US 12,249,116 B2
Concept disambiguation using multimodal embeddings
Venkata Naveen Kumar Yadav Marri, Fremont, CA (US); and Ajinkya Gorakhnath Kale, San Jose, CA (US)
Assigned to ADOBE INC., San Jose, CA (US)
Filed by ADOBE INC., San Jose, CA (US)
Filed on Mar. 23, 2022, as Appl. No. 17/656,147.
Prior Publication US 2023/0326178 A1, Oct. 12, 2023
Int. Cl.

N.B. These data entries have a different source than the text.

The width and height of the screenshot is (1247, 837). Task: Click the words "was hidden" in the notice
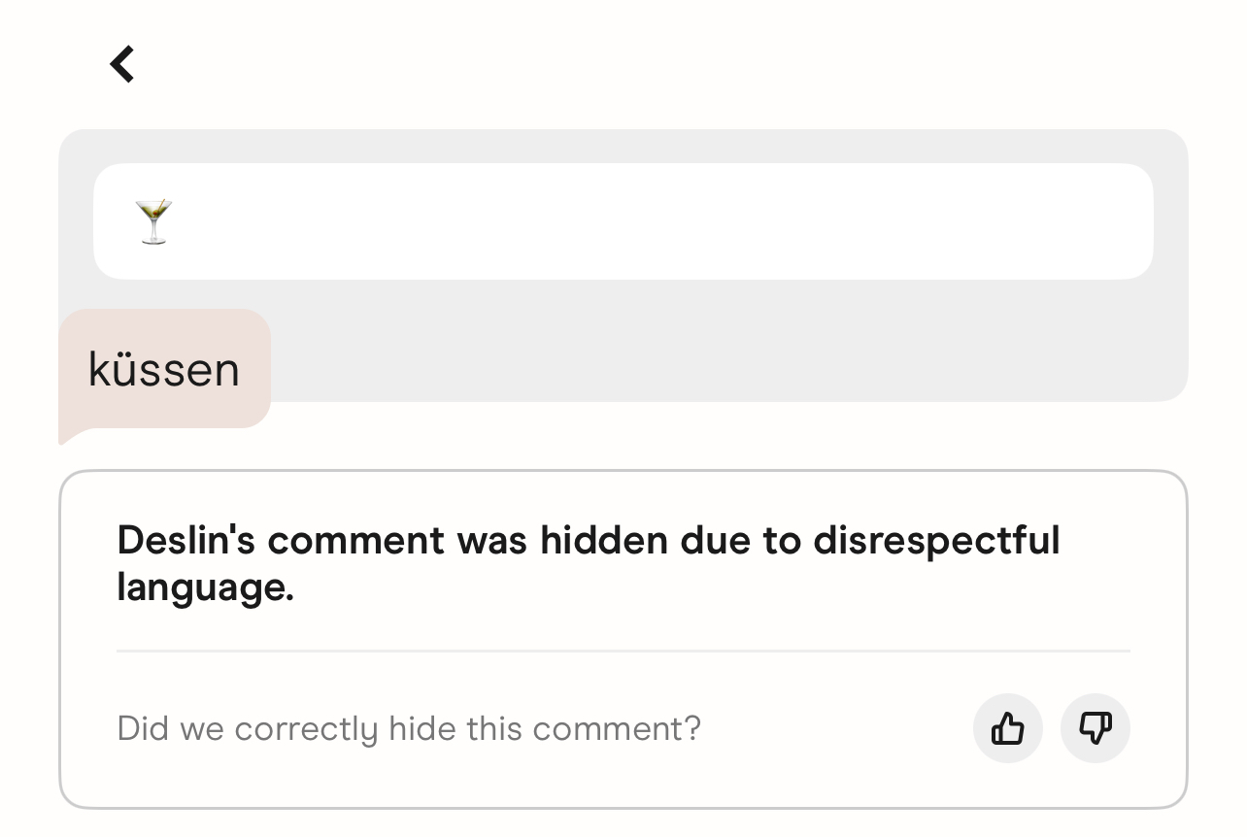pos(562,540)
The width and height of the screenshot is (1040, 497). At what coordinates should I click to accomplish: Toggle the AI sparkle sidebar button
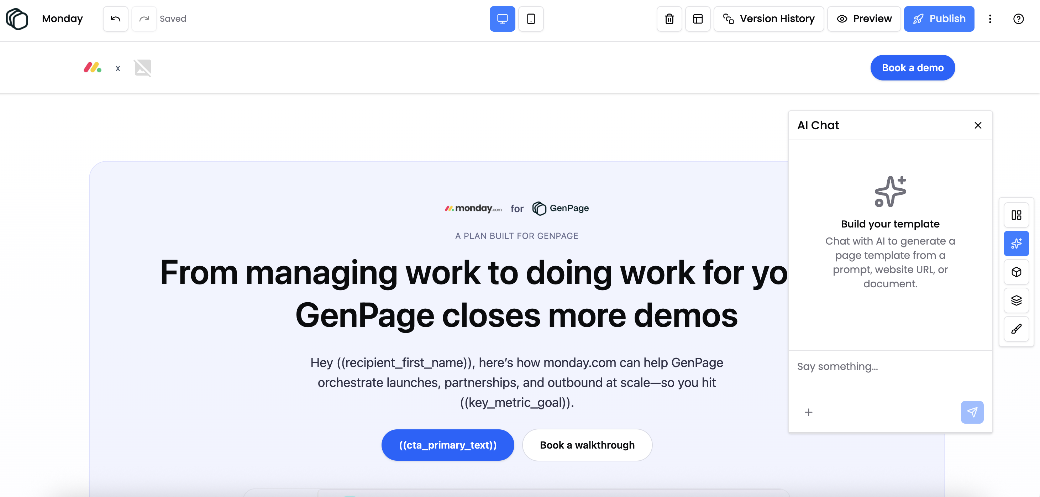(x=1016, y=243)
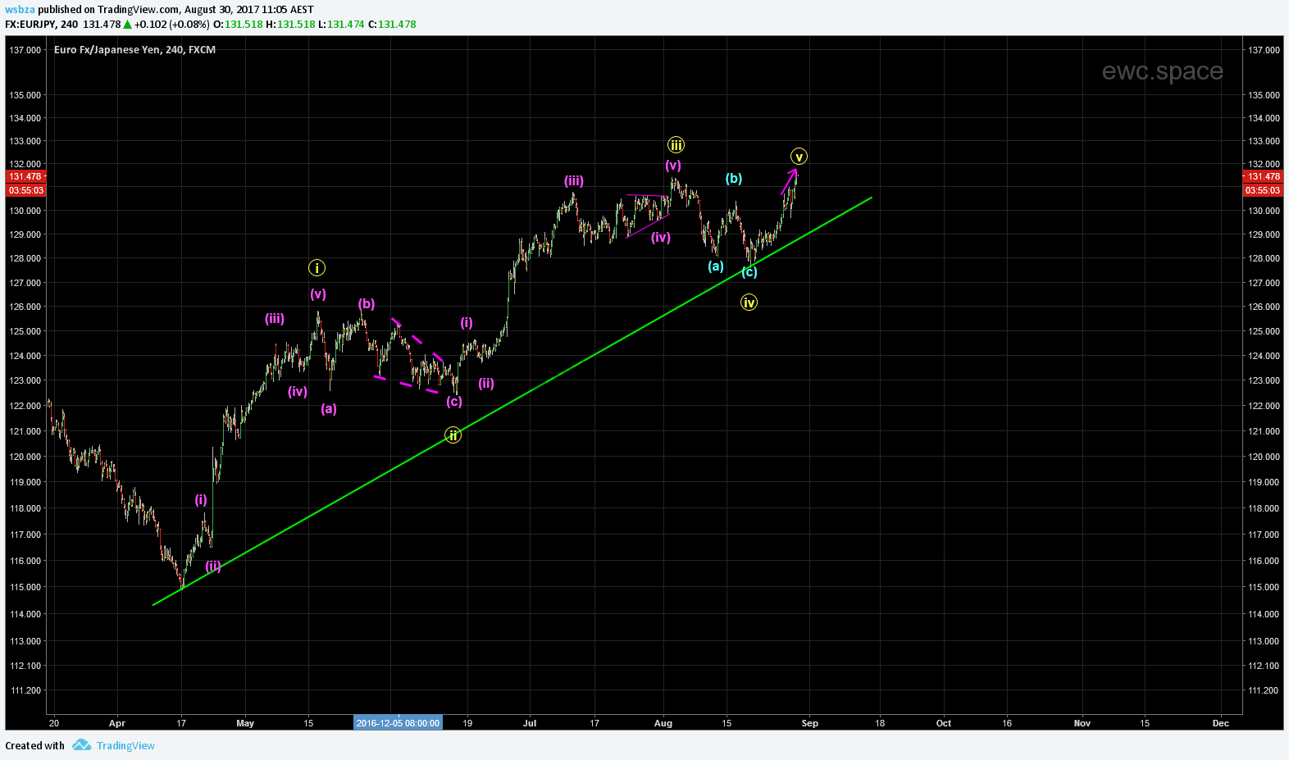The image size is (1289, 760).
Task: Open the wsbza author profile link
Action: 20,10
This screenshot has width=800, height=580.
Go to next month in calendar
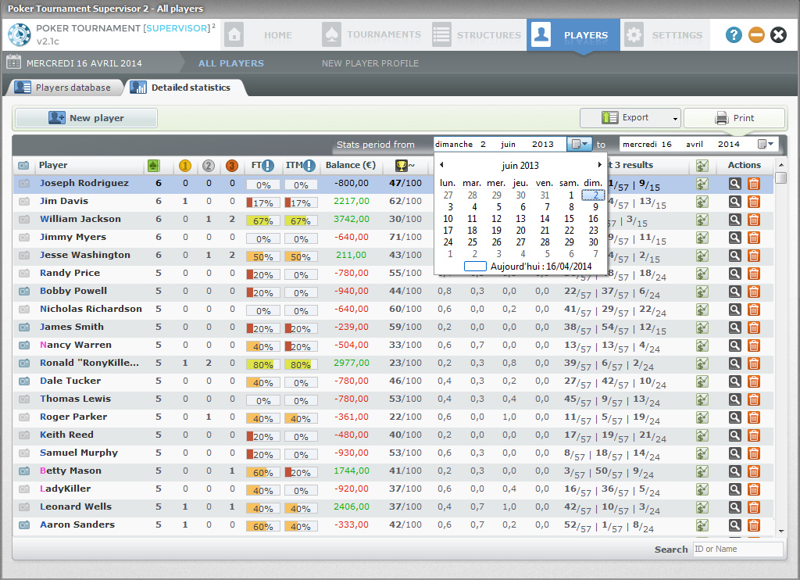pos(600,165)
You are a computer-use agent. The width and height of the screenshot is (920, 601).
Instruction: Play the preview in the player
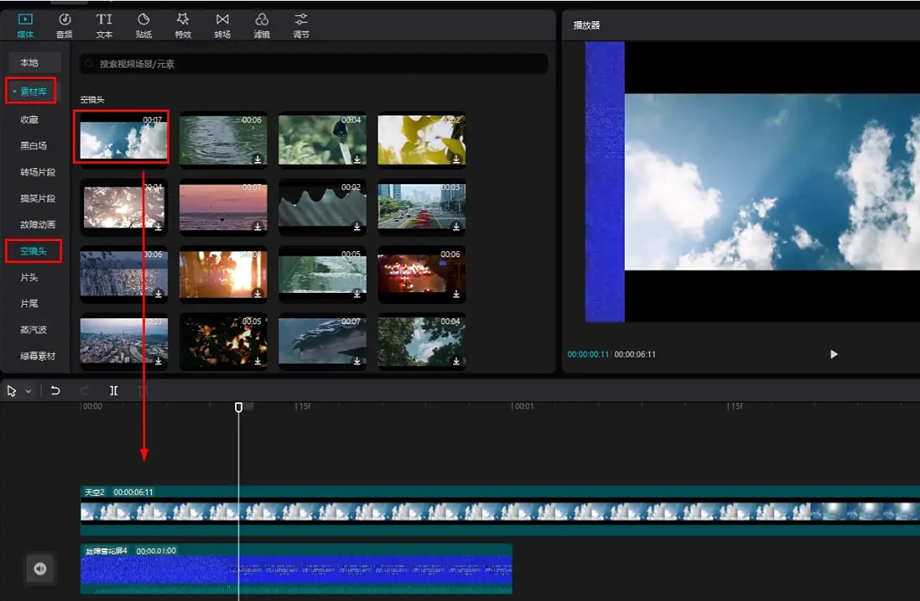[833, 354]
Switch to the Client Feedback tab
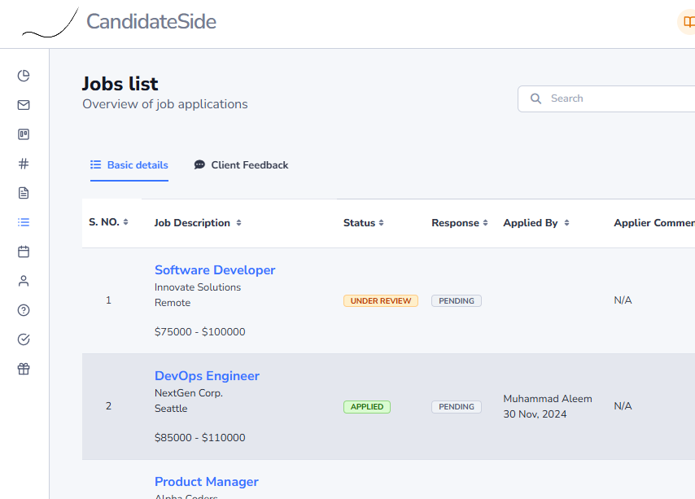 pos(241,165)
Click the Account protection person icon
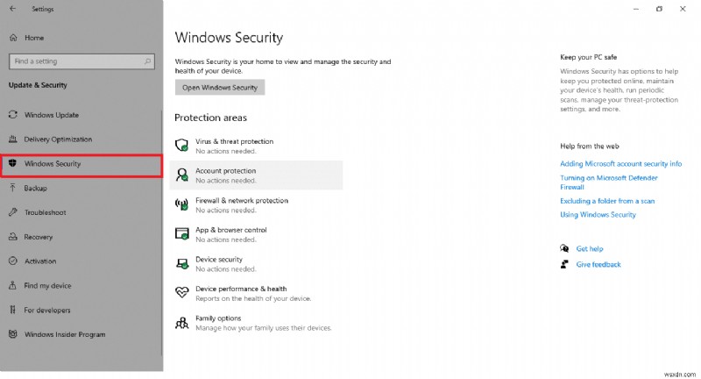The width and height of the screenshot is (701, 379). [x=182, y=175]
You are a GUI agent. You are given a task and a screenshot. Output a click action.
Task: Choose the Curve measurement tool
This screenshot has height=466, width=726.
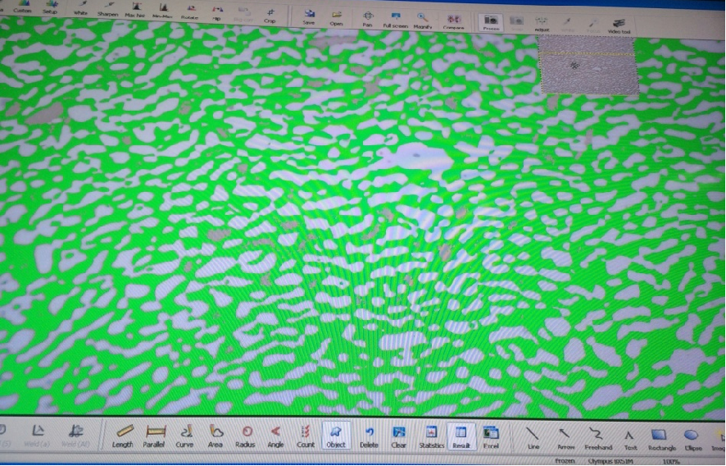point(185,435)
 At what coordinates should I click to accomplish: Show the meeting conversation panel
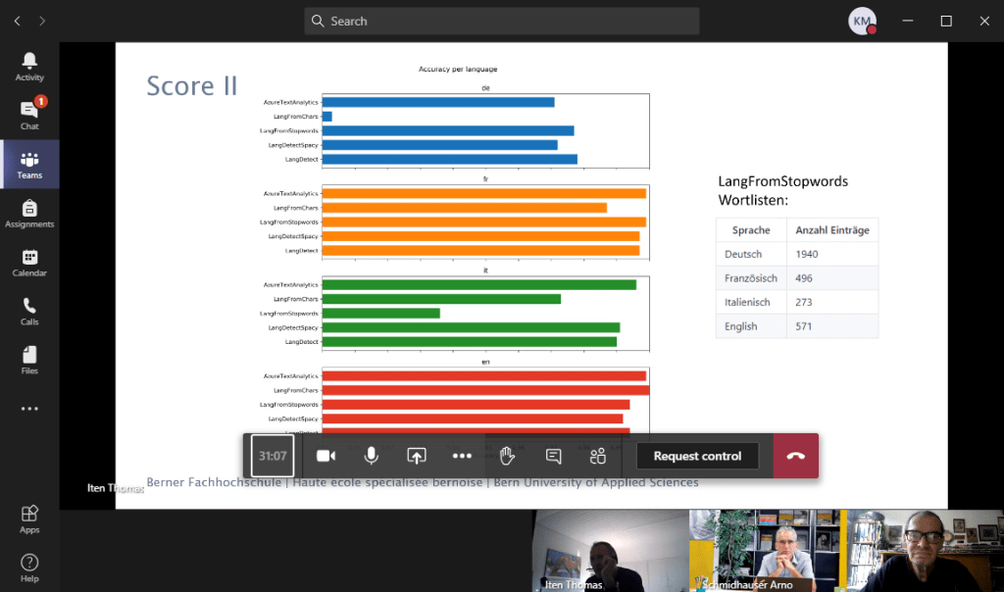pos(553,456)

G06V 10/771 (2022.01); G06N 3/088 (2023.01); G06V 10/74 (2022.01); G06V 10/77 (2022.01); G06V 10/774 (2022.01); G06V 10/82 (2022.01)
CPC G06V 10/761 (2022.01) [G06N 3/088 (2013.01); G06V 10/771 (2022.01); G06V 10/7715 (2022.01); G06V 10/774 (2022.01); G06V 10/82 (2022.01)] 20 Claims
OG exemplary drawing
 
1. A method for image processing, comprising:
identifying a plurality of candidate concepts in a knowledge graph (KG) that correspond to an image tag of an image, wherein the knowledge graph comprises a plurality of nodes corresponding to the plurality of candidate concepts;
generating an image embedding of the image using a multi-modal encoder;
generating a text embedding for each of the plurality of candidate concepts using the multi-modal encoder used to generate the image embedding, wherein the image embedding and the text embedding are located in a same embedding space;
selecting a matching concept from the plurality of candidate concepts based on the image embedding and the text embedding;
generating association data between the image and the matching concept; and
transmitting information from the knowledge graph corresponding to the image based on the association data between the image and the matching concept.